#### Passage
** Begin **
By Julia Turner, Class of 2014
Office of Media Relations

In honor of Black History month, Inside Clemson is featuring Clemson faculty and staff who are promoting and expanding racial diversity.

One such supporter is Dr. Abel A. Bartley. Director of the Pan-African Studies program, Bartley is a staunch advocate to the cultural exchange.

“The world has changed; we are now all neighbors. The global market has made us a global society. We have to understand the world is getting grayer, so our cultures are mixing,” said Bartley. “The students in the Pan-African studies program are learning that if they can engage with all people, they can be a lot more successful in life. Understanding all parts of the world, knowing different cultures, religions, backgrounds, and not just the statistics, gives students an advantage in the working world.”

Bartley’s recent implementation of the program provides Clemson students insight on “issues and problems facing South Carolinians.” It aims to document the culture and history of African-American churches, businesses and schools in and beyond the state. “We want to become a clearinghouse of information for those interested in learning more about the black experience in the South,” he said. His goal is to eventually not just have an established and thriving program, but to lead the ACC in this field.
** End **
#### Dataset content
** Begin **
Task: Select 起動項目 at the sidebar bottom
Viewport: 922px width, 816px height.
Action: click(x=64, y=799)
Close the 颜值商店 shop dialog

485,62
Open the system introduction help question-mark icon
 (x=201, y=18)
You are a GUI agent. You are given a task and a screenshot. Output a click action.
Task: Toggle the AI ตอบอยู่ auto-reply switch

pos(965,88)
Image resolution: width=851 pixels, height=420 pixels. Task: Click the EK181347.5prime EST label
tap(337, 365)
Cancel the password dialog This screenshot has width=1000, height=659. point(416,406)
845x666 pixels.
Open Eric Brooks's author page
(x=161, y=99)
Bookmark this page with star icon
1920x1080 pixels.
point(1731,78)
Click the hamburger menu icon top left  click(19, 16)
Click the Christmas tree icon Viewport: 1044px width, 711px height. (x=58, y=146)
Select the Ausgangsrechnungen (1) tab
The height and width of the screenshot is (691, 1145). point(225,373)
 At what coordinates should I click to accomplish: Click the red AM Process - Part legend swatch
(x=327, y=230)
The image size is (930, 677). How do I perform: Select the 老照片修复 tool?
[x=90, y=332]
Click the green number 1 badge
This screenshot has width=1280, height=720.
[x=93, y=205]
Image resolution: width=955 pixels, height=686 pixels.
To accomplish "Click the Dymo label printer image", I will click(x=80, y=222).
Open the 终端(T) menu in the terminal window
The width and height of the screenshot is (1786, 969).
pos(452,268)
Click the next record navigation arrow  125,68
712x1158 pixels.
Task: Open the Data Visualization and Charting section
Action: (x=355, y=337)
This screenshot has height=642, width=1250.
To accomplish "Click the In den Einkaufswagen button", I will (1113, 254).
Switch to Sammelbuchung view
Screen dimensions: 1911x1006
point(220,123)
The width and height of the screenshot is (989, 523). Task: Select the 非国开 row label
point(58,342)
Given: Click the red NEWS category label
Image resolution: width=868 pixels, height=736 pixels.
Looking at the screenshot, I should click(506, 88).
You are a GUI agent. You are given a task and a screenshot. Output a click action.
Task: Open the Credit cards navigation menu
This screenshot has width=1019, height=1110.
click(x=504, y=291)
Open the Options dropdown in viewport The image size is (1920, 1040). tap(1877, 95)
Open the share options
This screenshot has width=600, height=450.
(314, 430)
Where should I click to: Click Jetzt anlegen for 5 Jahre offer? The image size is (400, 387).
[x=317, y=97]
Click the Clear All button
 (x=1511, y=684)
** End **
#### Required task
Reproduce the article on the Pan-African Studies program between "Bartley’s recent implementation" and "in this field.", inclusive, switching "clearinghouse" to "repository".

#### Written response
Bartley’s recent implementation of the program provides Clemson students insight on “issues and problems facing South Carolinians.” It aims to document the culture and history of African-American churches, businesses and schools in and beyond the state. “We want to become a repository of information for those interested in learning more about the black experience in the South,” he said. His goal is to eventually not just have an established and thriving program, but to lead the ACC in this field.